Doyle became a foster parent at the age of 22 and he has continued his work with foster children for 20 years, calling it the most rewarding thing anyone could do. He has four teenagers from ages 16 to 18 living with him at the moment, and said he is trying to teach them professional skills so they don’t “perpetuate the cycle.”
Structural challenges in the child welfare system
Valerie Hicks, executive director for Specialized Alternatives for Families and Youth (SAFY) Nevada, said as a woman of color, she was distressed by the disproportionate number of children of color who are in the foster care system. Black children are more than twice as likely to be placed in foster care, according to national data. She said the need for more foster care homes is ever-increasing across the country.
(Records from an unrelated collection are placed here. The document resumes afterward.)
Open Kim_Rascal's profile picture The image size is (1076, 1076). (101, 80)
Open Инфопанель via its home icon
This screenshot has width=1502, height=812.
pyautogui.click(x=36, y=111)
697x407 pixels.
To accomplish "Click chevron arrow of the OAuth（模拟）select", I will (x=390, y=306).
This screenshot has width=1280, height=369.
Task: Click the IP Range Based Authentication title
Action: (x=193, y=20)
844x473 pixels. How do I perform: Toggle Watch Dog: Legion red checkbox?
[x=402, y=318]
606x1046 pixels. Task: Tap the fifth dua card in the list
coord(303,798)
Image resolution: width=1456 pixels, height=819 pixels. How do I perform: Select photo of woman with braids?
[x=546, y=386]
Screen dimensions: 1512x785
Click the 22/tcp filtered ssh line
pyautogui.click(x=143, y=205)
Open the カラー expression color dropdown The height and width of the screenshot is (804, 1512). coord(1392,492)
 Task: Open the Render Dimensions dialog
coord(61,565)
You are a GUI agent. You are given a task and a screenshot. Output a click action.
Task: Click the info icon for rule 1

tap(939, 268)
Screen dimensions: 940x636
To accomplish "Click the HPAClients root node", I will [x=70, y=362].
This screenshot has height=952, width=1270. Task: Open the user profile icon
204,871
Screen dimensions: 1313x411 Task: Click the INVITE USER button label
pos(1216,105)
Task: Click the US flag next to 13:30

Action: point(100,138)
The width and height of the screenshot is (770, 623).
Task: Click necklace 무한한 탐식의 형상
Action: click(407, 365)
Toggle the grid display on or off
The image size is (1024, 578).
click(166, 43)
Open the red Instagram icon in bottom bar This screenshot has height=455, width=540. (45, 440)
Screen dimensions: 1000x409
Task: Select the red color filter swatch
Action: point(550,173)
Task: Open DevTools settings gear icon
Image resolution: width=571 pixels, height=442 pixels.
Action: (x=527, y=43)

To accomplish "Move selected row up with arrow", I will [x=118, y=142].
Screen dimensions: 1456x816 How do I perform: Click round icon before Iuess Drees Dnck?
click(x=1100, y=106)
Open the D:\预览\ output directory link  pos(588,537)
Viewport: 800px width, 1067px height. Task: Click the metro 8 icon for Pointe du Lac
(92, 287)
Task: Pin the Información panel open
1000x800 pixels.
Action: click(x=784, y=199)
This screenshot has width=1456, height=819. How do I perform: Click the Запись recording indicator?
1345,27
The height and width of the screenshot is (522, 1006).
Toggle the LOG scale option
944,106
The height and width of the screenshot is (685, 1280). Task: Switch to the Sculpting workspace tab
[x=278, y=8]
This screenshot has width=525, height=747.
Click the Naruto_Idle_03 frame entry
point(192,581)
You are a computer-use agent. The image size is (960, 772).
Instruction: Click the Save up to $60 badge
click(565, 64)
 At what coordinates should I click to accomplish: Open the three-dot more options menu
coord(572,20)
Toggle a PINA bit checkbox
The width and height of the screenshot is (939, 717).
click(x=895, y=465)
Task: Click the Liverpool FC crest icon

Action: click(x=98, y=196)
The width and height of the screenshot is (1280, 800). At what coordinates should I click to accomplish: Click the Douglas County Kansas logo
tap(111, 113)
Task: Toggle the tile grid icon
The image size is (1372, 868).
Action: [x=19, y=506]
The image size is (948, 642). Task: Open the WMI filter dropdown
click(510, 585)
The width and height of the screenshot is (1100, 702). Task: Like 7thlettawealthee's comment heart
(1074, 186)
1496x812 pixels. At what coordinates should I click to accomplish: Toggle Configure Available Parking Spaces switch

In addition to offering adoption services and family reunification programs, Hicks said SAFY provides therapeutic foster care services with clinical staff focusing on trauma healing and behavioral coping skills. She said many children who come through foster care have been emotionally damaged as a result of their trauma.
Having worked with SAFY Ohio, Hicks said in comparison, Las Vegas is new and fast-growing and its child welfare, juvenile justice and educational infrastructure hasn’t been able to keep pace with the growth in demand.
“We have fewer college graduates and we need an educated workforce,” Hicks said in an interview. “And so getting more students through our social work, psychology, marriage and family therapy programs are going to be necessary to meet the sociological needs that are presenting in the community.”
While many in the foster care system get adopted, returned to relatives or another caretaker, the most common reason for foster youth discharge is “aging out” at 18 (40 percent).
“[Children who have aged out] are essentially on their own,” Hicks said. “They are particularly at risk because most young people that I have known, myself included, were not ready to assume all elements of adult life at the age of 18.”
According to Hicks, SAFY serves about 140 children and on any given day, they have about 85 to 90 children under the agency’s care. She said they desperately need more people to raise their hands and say they want to support the children until they can be reunified or adopted.
“So many times people mean well, but when so many pressures come at us such as the pandemic, we might forget about children who are the most vulnerable in our community,” Hicks said.